Les motifs de ce jugement spectaculaire ne sont pas encore connus, mais ils devraient permettre à la Cour suprême de préciser la portée de son jugement dans Magasins à rayons Peoples inc. (Syndic de) c. Wise, [2004] 3 R.C.S. 461.

Le litige dans l’affaire BCE concerne les détenteurs de débentures qui ont allégué que le « leverage buyout » par Teachers leur causait préjudice en dépréciant la cote de crédit de leurs débentures. Le financement de l’achat par Teachers provenant surtout de nouvelles dettes grevant le crédit de BCE, ils allèguent que les risques de défaut s’en trouvent augmentés.

Le recours des détenteurs de débentures était basé sur les dispositions du paragraphe 2 de l’article 241 de la Loi canadienne sur les sociétés par actions (ci-après LCSA) :

  • 241. (1) Tout plaignant peut demander au tribunal de rendre les ordonnances visées au présent article.
  • Motifs
    (2) Le tribunal saisi d’une demande visée au paragraphe (1) peut, par ordonnance, redresser la situation provoquée par la société ou l’une des personnes morales de son groupe qui, à son avis, abuse des droits des détenteurs de valeurs mobilières, créanciers, administrateurs ou dirigeants, ou, se montre injuste à leur égard en leur portant préjudice ou en ne tenant pas compte de leurs intérêts :
    1. soit en raison de son comportement;
    2. soit par la façon dont elle conduit ses activités commerciales ou ses affaires internes
    3. soit par la façon dont ses administrateurs exercent ou ont exercé leurs pouvoirs […] [nos soulignés].

La Cour d’Appel se basant surtout sur l’arrêt Peoples a conclu que BCE n’avait pas fait la preuve qu’elle avait considéré les droits des détenteurs de débentures.
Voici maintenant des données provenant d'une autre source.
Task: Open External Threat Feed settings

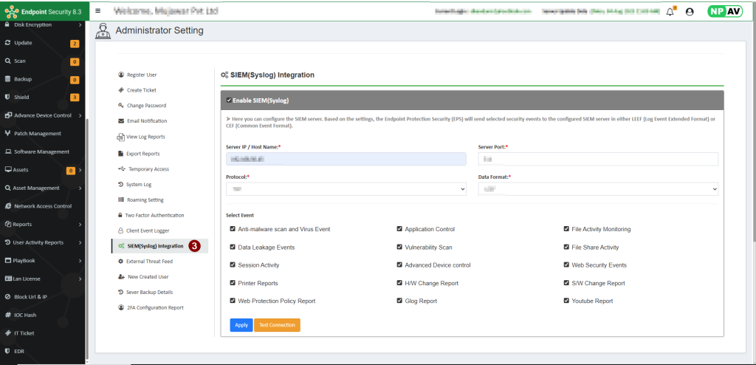Action: (149, 262)
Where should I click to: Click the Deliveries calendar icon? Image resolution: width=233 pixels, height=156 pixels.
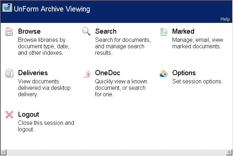pos(9,73)
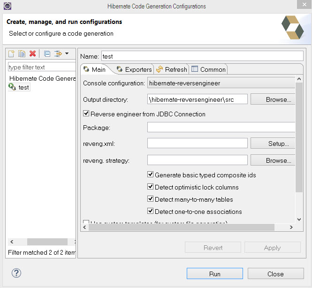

Comme les motifs du jugement de la Cour suprême ne sont pas encore connus, nous ne savons pas si elle est d’avis que BCE n’avait pas l’obligation de considérer les intérêts des détenteurs de débentures ou si elle est d’avis que la transaction ne donne pas ouverture au recours de l’article 241 LCSA.

Reste que pour tout administrateur d’une société créée en vertu de la loi fédérale, sachez que des recours peuvent être intentés et que les pouvoirs des tribunaux sont très larges. Nous reproduisons ci-après le paragraphe 241(3) LCSA :

  • (3) Le tribunal peut, en donnant suite aux demandes visées au présent article, rendre les ordonnances provisoires ou définitives qu’il estime pertinentes pour, notamment :
    1. empêcher le comportement contesté
    2. nommer un séquestre ou un séquestre-gérant;
    3. réglementer les affaires internes de la société en modifiant les statuts ou les règlements administratifs ou en établissant ou en modifiant une convention unanime des actionnaires;
    4. prescrire l’émission ou l’échange de valeurs mobilières;
    5. faire des nominations au conseil d’administration, soit pour remplacer tous les administrateurs en fonctions ou certains d’entre eux, soit pour en augmenter le nombre;
    6. enjoindre à la société, sous réserve du paragraphe (6), ou à toute autre personne, d’acheter des valeurs mobilières d’un détenteur;
    7. enjoindre à la société, sous réserve du paragraphe (6), ou à toute autre personne, de rembourser aux détenteurs une partie des fonds qu’ils ont versés pour leurs valeurs mobilières;
    8. modifier les clauses d’une opération ou d’un contrat auxquels la société est partie ou de les résilier, avec indemnisation de la société ou des autres parties;
    9. enjoindre à la société de lui fournir, ainsi qu’à tout intéressé, dans le délai prescrit, ses états financiers en la forme exigée à l’article 155, ou de rendre compte en telle autre forme qu’il peut fixer;
    10. indemniser les personnes qui ont subi un préjudice;
    11. prescrire la rectification des registres ou autres livres de la société, conformément à l’article 243;
    12. prononcer la liquidation et la dissolution de la société;
    13. prescrire la tenue d’une enquête conformément à la partie XIX;
    14. soumettre en justice toute question litigieuse.

Ces pouvoirs sont très étendus. Donc, la position d’actionnaire majoritaire et d’administrateur confère beaucoup de latitude, mais encore faut-il agir en respectant les droits et intérêts d’autres parties.